National Forest Review Completed
A year-long, intensive review of the 900,000-acre Stanislaus National forest is now complete.
The team from regional National Forest headquarters in Vallejo met with local forest managers again yesterday to complete their performance review. They told local forest managers to focus on five areas.
Deputy Stanislaus National Forest Supervisor Glenn Gottschall explained areas of attention the review team identified include improving communications for the forest, building and maintaining better relationships with the forest´s community “stakeholders,” and improving the overall credibility of the local forest.
Whether problems with the Stanislaus National Forest´s credibility was perceived or real, “The problem existed,” Gottschall said.
Review of the Stanislaus began last May under then forest supervisor Ben del Villar. New Stanislaus forest chief Tom Quinn says visits by the review team during the past year are part of a periodical review that comes around once every ten years.
“The region does periodic reviews of each national forest. It´s on a cyclical situation,” Quinn explained. “This was not a result of any specific findings on the Stanislaus that resulted in them coming here.”
An action plan is now in place to address those focus areas. “This is a process we need to continue on irregardless of a review,” Gottschall said.

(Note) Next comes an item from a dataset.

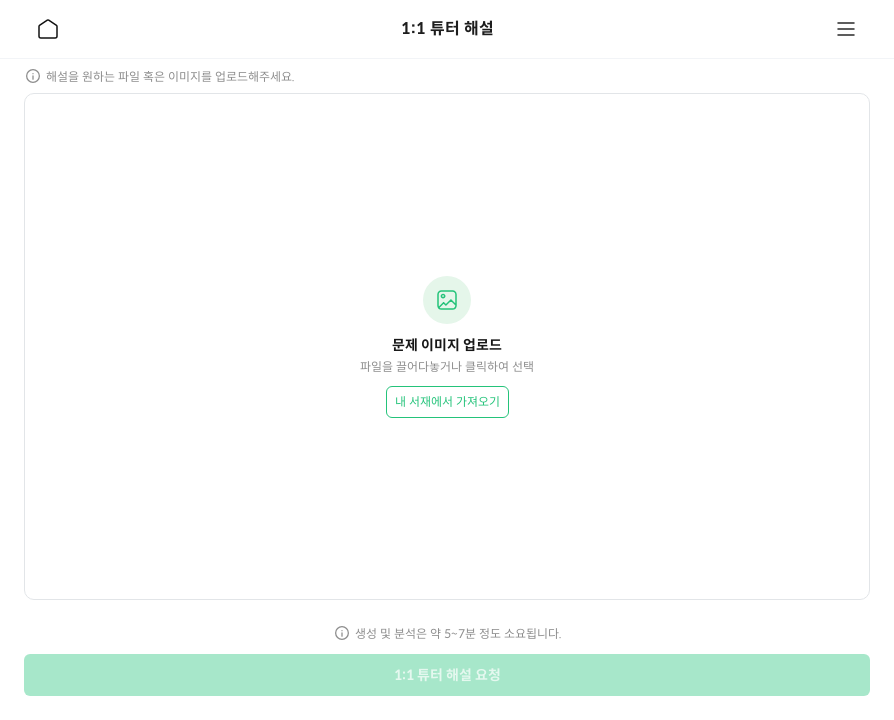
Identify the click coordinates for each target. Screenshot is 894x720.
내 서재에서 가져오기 (447, 401)
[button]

Quinn, 48 who comes to Sonora from Washington, D.C., said the Stanislaus will be checking in the regional headquarters, but not in any formal way.
“We may see periodic program reviews of specific programs on the forest, but as far as broad, over-all regional forester´s reviews, this has been our turn.”
The Stanislaus National Forest maintains an annual operating budget of $25 million – not including funds for fire suppression – and employes 250 permanent and 300 temporary employees.